=== DATA FOR THE TASK ===
_ _ _ _ _ _ _

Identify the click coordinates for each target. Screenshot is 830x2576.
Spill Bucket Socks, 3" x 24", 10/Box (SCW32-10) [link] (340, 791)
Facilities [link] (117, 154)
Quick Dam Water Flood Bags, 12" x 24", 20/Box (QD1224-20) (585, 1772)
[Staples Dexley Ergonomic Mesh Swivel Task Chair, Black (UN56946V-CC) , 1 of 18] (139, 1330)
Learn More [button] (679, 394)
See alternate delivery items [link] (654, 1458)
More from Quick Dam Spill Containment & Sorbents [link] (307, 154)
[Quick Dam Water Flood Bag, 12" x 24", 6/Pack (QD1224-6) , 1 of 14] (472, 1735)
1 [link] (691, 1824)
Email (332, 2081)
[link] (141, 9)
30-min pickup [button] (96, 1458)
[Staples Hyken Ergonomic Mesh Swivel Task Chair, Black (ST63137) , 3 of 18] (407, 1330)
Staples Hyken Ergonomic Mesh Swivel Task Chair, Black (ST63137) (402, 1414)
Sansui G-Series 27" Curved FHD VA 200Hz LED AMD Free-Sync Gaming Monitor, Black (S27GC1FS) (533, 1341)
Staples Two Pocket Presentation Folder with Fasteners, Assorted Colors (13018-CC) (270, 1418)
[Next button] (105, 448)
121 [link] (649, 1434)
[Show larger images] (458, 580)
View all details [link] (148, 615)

_ _ _ _ _ _ _

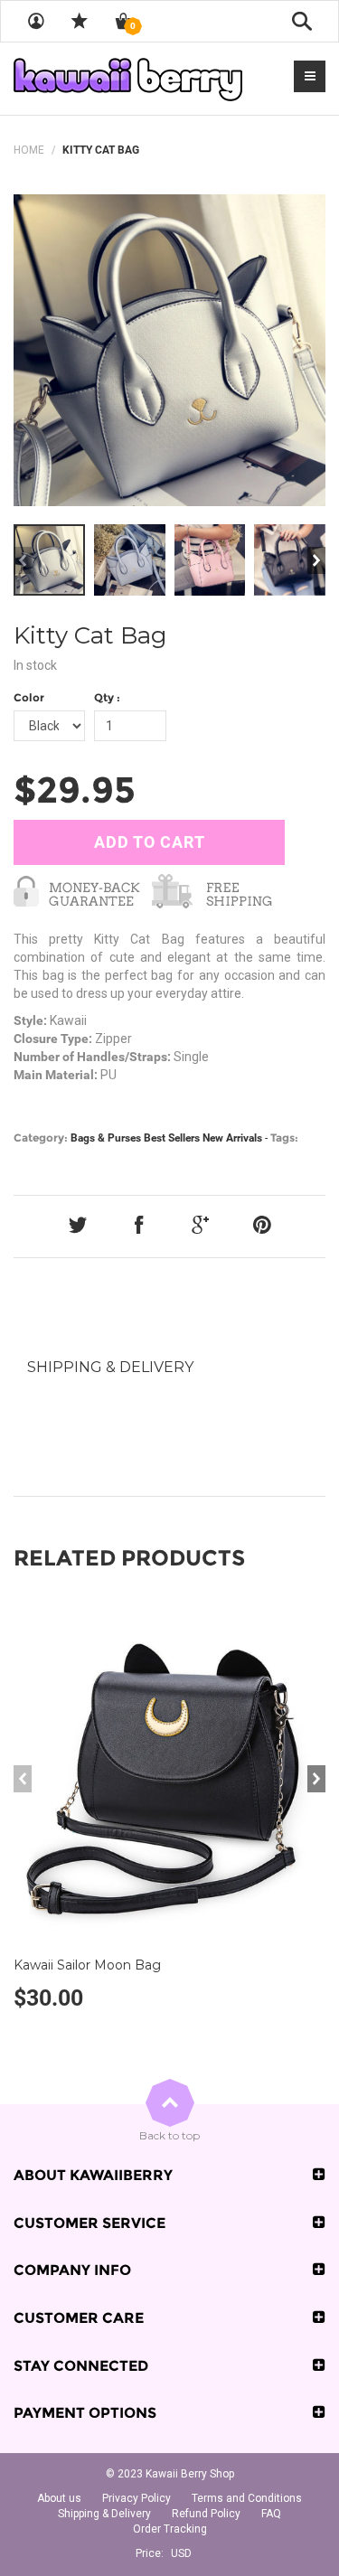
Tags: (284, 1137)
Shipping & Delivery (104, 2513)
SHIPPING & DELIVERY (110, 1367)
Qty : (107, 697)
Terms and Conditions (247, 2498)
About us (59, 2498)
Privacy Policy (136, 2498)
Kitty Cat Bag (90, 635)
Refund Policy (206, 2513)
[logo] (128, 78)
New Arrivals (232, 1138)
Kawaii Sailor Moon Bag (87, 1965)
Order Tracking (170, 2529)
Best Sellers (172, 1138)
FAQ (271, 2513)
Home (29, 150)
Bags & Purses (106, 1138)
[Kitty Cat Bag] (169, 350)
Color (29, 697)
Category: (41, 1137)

_ _ _ _ _ _ _

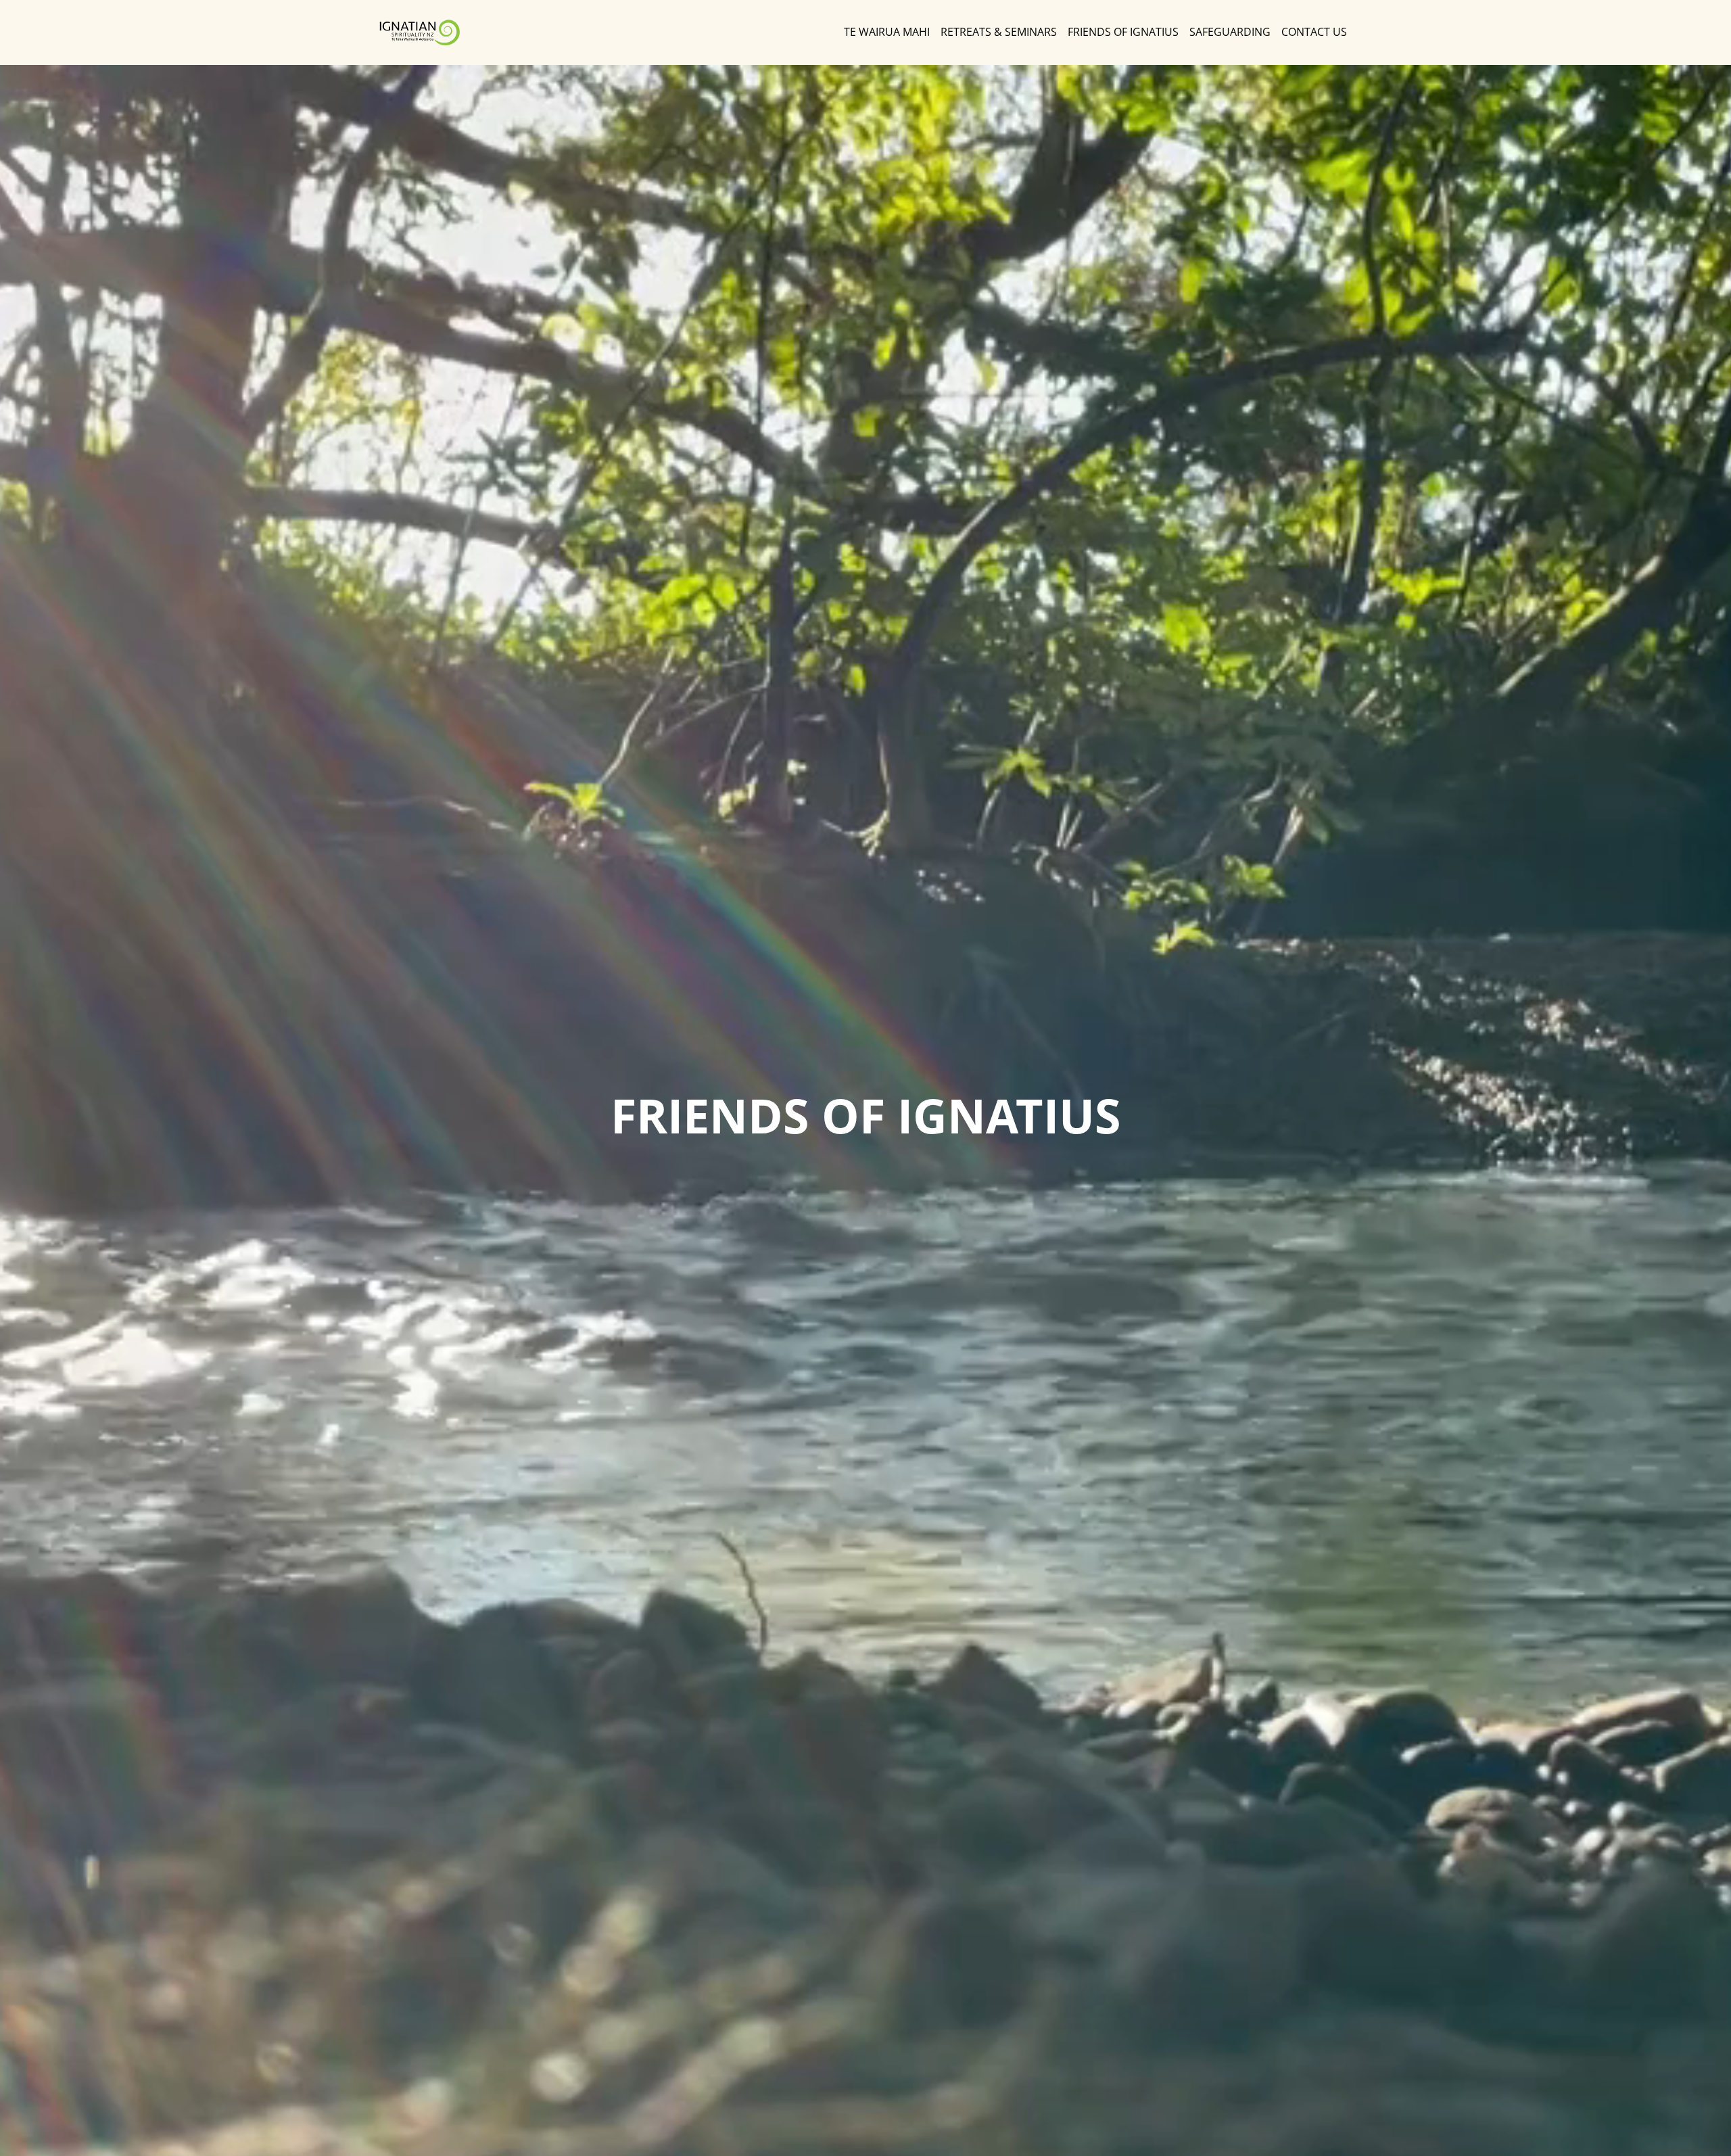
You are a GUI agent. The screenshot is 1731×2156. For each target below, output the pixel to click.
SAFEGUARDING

_ _ _ _ _ _ _

=== WHAT IS REQUIRED ===
Reprint exactly the lines above that start at the one with "Shipping & Delivery (104, 2513)" and end at the one with "Category: (41, 1137)", keeping both and adding none.

=== OUTPUT FOR THIS TASK ===
Shipping & Delivery (104, 2513)
SHIPPING & DELIVERY (110, 1367)
Qty : (107, 697)
Terms and Conditions (247, 2498)
About us (59, 2498)
Privacy Policy (136, 2498)
Kitty Cat Bag (90, 635)
Refund Policy (206, 2513)
[logo] (128, 78)
New Arrivals (232, 1138)
Kawaii Sailor Moon Bag (87, 1965)
Order Tracking (170, 2529)
Best Sellers (172, 1138)
FAQ (271, 2513)
Home (29, 150)
Bags & Purses (106, 1138)
[Kitty Cat Bag] (169, 350)
Color (29, 697)
Category: (41, 1137)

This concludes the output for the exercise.